Proof of Correctness: Let the index of maximum element is ${ a }$. For the loop we propose the “invariant”: The maximun element of ${ A[1 \dots n] }$ lies in ${ A[l \dots r] }$.

Initially, it’s easy to check the invariant is true.

In each loop, the input bound ${ l,r }$ such that the invariant. If ${ A[m] < A[m-1] }$, we get the new bound ${ l’ = l, r’ =m-1 }$. According to ${ A }$ is a unimodal array (Case 2), we get ${ a < m < n }$. Therefore, the index of maximum element lies in the ${ A[l \dots m-1] }$. It’s similar to check the case of ${ A[m] < A[m+1] }$. So, the invariant holds in each loop.

When the loop completed, it’s trivial to get ${ A[m] > A[m-1] and A[m] > A[m+1]}$. That means ${ A[m] }$ is the maximum of ${ A }$.

• Information supplied:
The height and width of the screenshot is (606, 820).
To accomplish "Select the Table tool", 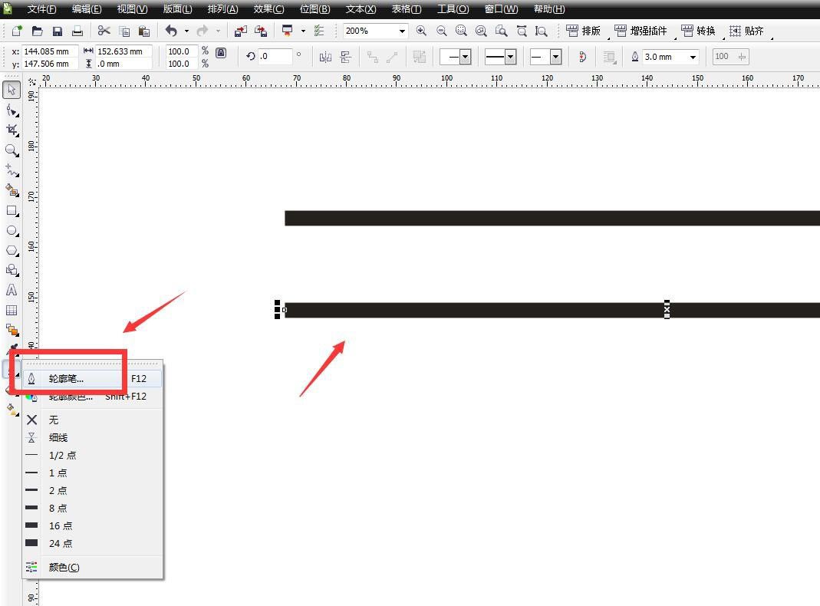I will pos(12,310).
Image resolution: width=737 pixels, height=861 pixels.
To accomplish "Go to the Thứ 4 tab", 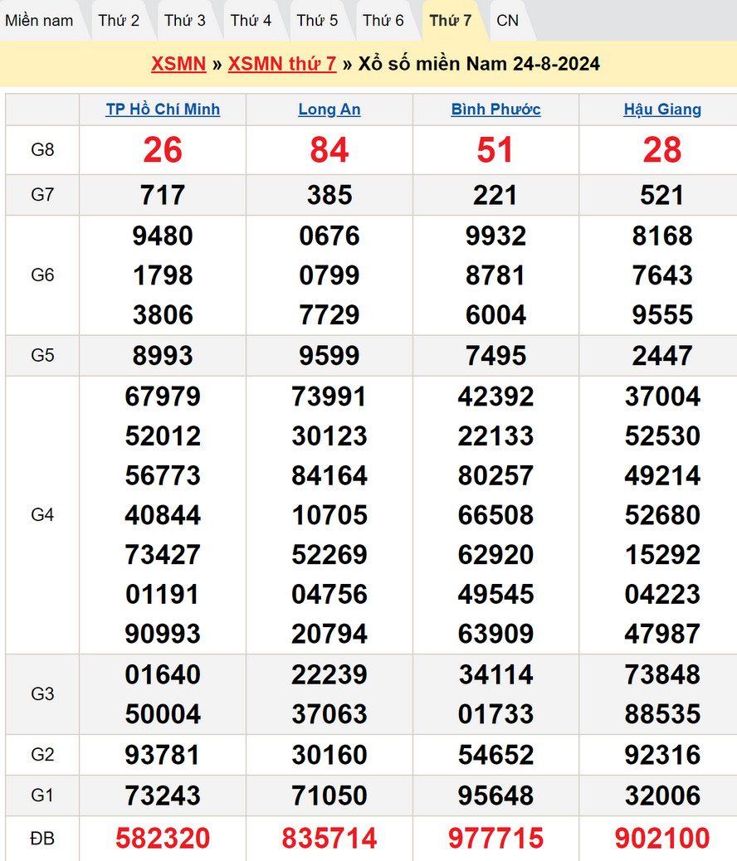I will (x=251, y=21).
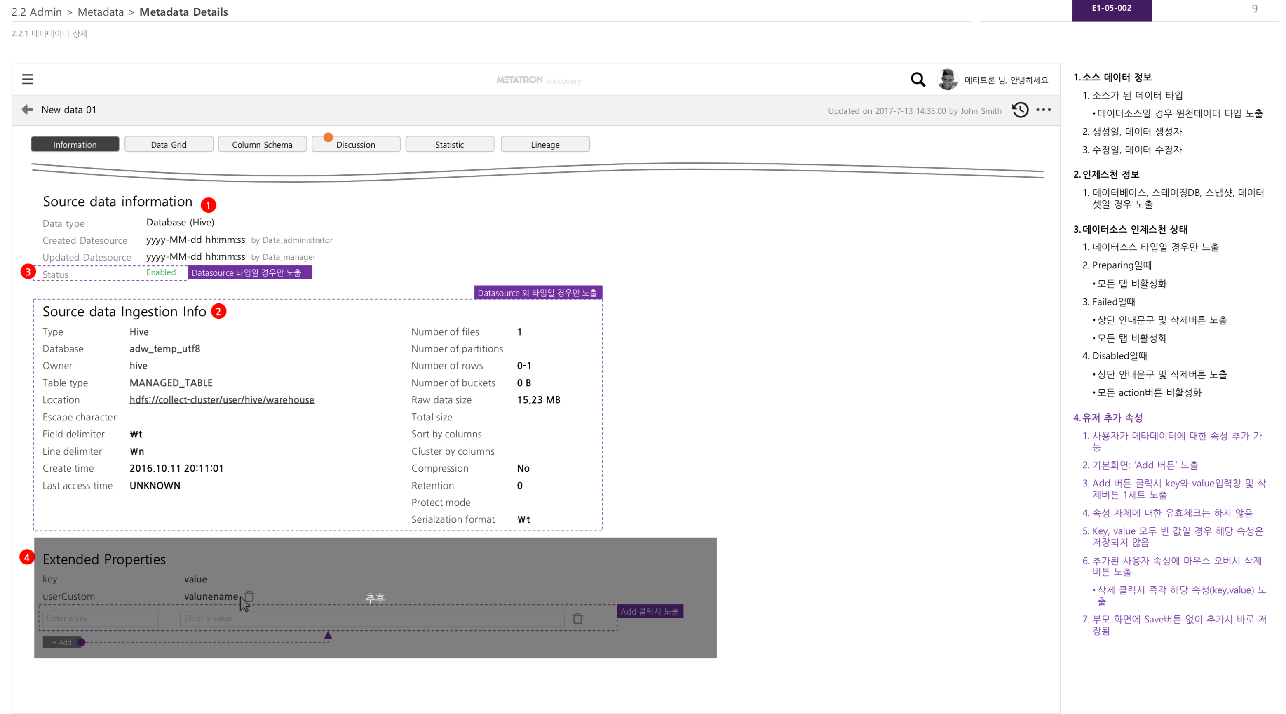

• Tasks for this exercise:
(a) Condense the paragraph of the proof that begins "In each loop, the input bound" into a short bulleted list that keeps its main facts.
(b) In the proof, change "invariant" to "loop invariant" and give the passage from "In each loop, the" to "in each loop." with that change.

• Set of answers:
(a)
- Each loop starts with bounds l, r that satisfy the invariant.
- If A[m] < A[m-1], the new bounds are l' = l and r' = m-1.
- Because A is a unimodal array (Case 2), a < m < n, so the index of the maximum lies in A[l … m-1].
- The case A[m] < A[m+1] is checked the same way.
- So the invariant holds in each loop.

(b)
In each loop, the input bound ${ l,r }$ such that the loop invariant. If ${ A[m] < A[m-1] }$, we get the new bound ${ l’ = l, r’ =m-1 }$. According to ${ A }$ is a unimodal array (Case 2), we get ${ a < m < n }$. Therefore, the index of maximum element lies in the ${ A[l \dots m-1] }$. It’s similar to check the case of ${ A[m] < A[m+1] }$. So, the loop invariant holds in each loop.